_WHAT YOU ARE ASKED TO DO_
The records are to be copied exactly and in full.

══════════════════════════════

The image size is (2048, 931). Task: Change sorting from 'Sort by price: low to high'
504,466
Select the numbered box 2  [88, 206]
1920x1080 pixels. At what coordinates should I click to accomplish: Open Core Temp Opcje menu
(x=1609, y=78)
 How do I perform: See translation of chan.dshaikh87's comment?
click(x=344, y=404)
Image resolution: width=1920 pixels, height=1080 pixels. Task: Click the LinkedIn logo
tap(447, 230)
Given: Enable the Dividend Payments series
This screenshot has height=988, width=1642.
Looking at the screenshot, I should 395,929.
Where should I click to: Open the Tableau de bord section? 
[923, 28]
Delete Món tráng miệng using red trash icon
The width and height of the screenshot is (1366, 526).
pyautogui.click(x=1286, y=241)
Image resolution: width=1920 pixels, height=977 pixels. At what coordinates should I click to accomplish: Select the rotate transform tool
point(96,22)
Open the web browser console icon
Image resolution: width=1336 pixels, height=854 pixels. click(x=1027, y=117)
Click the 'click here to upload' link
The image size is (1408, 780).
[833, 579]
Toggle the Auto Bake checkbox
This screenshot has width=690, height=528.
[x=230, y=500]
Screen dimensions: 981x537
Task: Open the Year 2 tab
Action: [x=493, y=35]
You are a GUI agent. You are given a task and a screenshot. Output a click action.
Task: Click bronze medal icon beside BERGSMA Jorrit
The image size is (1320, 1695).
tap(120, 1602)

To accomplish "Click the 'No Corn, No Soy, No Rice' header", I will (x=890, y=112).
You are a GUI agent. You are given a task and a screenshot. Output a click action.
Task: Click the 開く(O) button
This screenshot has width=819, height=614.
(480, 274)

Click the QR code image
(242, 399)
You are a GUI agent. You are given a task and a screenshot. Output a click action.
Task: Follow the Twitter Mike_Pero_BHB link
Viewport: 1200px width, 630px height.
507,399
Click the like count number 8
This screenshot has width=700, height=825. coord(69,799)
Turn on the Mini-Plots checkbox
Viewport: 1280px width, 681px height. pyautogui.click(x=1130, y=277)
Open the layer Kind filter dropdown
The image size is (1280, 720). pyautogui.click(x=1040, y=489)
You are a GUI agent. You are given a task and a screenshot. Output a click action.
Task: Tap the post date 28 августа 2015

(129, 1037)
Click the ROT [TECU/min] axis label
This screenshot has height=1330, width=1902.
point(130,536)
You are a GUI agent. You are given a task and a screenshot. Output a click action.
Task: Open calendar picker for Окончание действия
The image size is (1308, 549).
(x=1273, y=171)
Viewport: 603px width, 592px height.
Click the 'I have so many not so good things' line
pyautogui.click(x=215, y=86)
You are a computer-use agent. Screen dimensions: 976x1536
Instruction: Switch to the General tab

══════════════════════════════

_SOLUTION TO THIS PROBLEM_
The image size is (2048, 931). Task: Change sorting from 'Sort by price: low to high'
504,466
Select the numbered box 2  [88, 206]
1920x1080 pixels. At what coordinates should I click to accomplish: Open Core Temp Opcje menu
(x=1609, y=78)
 How do I perform: See translation of chan.dshaikh87's comment?
click(x=344, y=404)
Image resolution: width=1920 pixels, height=1080 pixels. Task: Click the LinkedIn logo
tap(447, 230)
Given: Enable the Dividend Payments series
This screenshot has height=988, width=1642.
Looking at the screenshot, I should 395,929.
Where should I click to: Open the Tableau de bord section? 
[923, 28]
Delete Món tráng miệng using red trash icon
The width and height of the screenshot is (1366, 526).
pyautogui.click(x=1286, y=241)
Image resolution: width=1920 pixels, height=977 pixels. At what coordinates should I click to accomplish: Select the rotate transform tool
point(96,22)
Open the web browser console icon
Image resolution: width=1336 pixels, height=854 pixels. click(x=1027, y=117)
Click the 'click here to upload' link
The image size is (1408, 780).
[833, 579]
Toggle the Auto Bake checkbox
This screenshot has width=690, height=528.
[x=230, y=500]
Screen dimensions: 981x537
Task: Open the Year 2 tab
Action: [x=493, y=35]
You are a GUI agent. You are given a task and a screenshot. Output a click action.
Task: Click bronze medal icon beside BERGSMA Jorrit
The image size is (1320, 1695).
tap(120, 1602)

To accomplish "Click the 'No Corn, No Soy, No Rice' header", I will (x=890, y=112).
You are a GUI agent. You are given a task and a screenshot. Output a click action.
Task: Click the 開く(O) button
This screenshot has width=819, height=614.
(480, 274)

Click the QR code image
(242, 399)
You are a GUI agent. You are given a task and a screenshot. Output a click action.
Task: Follow the Twitter Mike_Pero_BHB link
Viewport: 1200px width, 630px height.
507,399
Click the like count number 8
This screenshot has width=700, height=825. coord(69,799)
Turn on the Mini-Plots checkbox
Viewport: 1280px width, 681px height. pyautogui.click(x=1130, y=277)
Open the layer Kind filter dropdown
The image size is (1280, 720). pyautogui.click(x=1040, y=489)
You are a GUI agent. You are given a task and a screenshot. Output a click action.
Task: Tap the post date 28 августа 2015

(129, 1037)
Click the ROT [TECU/min] axis label
This screenshot has height=1330, width=1902.
point(130,536)
You are a GUI agent. You are given a task and a screenshot. Output a click action.
Task: Open calendar picker for Окончание действия
The image size is (1308, 549).
(x=1273, y=171)
Viewport: 603px width, 592px height.
Click the 'I have so many not so good things' line
pyautogui.click(x=215, y=86)
You are a computer-use agent. Screen dimensions: 976x1536
Instruction: Switch to the General tab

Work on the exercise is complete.